Is Sharron Angle dangerous?

The Nevada Republican once invoked the idea of armed insurrection against the government. Are critics twisting Angle's words or is she a not-so-secret extremist?

Sharron Angle's "extremist" past is haunting the Tea Party candidate — who won Nevada's Republican Senate primary and will take on Harry Reid in November — even as she heads to Washington to convince GOP power brokers that she won't let Reid paint her as a fringe freak-show. The Washington Post's Greg Sargent dug up a January interview in which Angle seemed to endorse armed insurrection against the U.S. government if "Congress keeps going the way it is." Her former membership in the far-right Independent American Party, a "pro-gun, states-rights party," and links to the Oath Keepers are also raising eyebrows. Is Angle dangerous, or are her critics distorting her past? (Watch Rachel Maddow question Sharron Angle's past affiliations)
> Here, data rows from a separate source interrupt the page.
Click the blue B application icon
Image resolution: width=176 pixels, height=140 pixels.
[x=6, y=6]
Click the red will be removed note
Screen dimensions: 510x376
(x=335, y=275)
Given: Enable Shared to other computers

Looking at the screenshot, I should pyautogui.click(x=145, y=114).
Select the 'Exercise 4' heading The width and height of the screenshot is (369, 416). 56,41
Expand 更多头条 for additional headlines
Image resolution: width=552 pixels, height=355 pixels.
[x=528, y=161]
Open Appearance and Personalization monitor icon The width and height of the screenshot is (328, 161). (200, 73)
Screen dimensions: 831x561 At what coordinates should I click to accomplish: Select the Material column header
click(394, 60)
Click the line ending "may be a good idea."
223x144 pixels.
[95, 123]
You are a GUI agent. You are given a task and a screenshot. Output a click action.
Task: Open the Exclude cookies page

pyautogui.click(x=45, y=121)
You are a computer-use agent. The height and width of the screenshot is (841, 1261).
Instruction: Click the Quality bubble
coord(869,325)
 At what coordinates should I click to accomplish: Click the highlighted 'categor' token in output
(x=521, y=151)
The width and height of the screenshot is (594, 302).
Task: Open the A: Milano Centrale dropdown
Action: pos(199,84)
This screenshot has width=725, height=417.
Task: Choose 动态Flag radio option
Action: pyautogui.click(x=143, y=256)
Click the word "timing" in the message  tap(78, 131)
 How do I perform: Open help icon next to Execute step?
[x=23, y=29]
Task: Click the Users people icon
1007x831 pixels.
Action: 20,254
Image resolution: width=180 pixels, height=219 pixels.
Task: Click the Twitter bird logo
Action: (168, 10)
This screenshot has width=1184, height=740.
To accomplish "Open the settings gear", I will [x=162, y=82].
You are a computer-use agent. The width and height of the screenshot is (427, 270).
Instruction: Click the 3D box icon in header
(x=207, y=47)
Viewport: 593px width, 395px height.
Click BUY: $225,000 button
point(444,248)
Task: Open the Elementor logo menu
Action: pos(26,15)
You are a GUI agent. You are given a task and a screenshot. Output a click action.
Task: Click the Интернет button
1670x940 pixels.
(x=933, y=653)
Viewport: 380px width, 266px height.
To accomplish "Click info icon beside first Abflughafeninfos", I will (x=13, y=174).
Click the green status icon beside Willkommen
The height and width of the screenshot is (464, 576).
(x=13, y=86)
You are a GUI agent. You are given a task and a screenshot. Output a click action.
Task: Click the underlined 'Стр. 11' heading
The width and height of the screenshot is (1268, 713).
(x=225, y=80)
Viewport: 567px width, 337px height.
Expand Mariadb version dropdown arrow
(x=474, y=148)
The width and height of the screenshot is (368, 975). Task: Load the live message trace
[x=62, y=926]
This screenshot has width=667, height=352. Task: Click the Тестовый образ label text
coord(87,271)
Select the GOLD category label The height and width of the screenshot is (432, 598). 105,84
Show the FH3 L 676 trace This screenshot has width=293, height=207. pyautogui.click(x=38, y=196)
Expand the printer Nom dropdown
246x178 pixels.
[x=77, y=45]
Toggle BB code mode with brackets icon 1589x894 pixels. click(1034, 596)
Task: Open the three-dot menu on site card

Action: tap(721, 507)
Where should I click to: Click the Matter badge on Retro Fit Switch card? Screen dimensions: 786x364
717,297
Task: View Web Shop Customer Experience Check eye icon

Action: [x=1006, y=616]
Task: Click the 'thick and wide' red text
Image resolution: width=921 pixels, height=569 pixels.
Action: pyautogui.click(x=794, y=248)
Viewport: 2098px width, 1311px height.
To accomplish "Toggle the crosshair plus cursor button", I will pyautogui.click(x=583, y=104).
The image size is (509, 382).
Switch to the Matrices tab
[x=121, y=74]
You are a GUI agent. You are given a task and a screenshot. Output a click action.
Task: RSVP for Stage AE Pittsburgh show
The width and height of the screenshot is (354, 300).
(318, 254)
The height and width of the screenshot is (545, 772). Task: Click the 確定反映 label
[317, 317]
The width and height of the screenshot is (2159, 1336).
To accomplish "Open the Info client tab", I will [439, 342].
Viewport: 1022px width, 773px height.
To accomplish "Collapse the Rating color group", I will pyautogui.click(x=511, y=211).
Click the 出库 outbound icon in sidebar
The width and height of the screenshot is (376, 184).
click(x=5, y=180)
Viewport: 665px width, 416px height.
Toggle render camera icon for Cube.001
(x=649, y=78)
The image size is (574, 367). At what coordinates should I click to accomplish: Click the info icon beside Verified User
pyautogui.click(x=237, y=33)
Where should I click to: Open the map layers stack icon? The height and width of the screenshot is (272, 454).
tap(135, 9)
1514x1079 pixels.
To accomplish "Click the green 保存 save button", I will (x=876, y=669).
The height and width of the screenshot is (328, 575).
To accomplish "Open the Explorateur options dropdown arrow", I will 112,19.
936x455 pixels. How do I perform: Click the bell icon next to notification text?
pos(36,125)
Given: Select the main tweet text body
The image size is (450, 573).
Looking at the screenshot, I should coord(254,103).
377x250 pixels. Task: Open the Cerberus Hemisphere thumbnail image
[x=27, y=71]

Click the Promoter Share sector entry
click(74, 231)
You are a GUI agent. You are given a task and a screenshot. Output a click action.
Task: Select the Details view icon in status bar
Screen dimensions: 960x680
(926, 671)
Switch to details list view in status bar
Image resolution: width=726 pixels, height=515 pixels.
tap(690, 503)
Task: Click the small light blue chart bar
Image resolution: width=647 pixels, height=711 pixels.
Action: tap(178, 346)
Reid doesn't have to "depict" Angle as an extremist: She is one, says Barbara Morrill in Daily Kos. Sharron Angle is wasting her breath trying to convince Republican leaders she's not "a serial nutcase." Her military buddies in the Oath Keepers advocate refusing orders they see as unconstitutional. And she is on record as "the anti-Social Security, Medicare, EPA, Department of Veterans Affairs, alcohol and fluoride candidate." No wonder she scares people.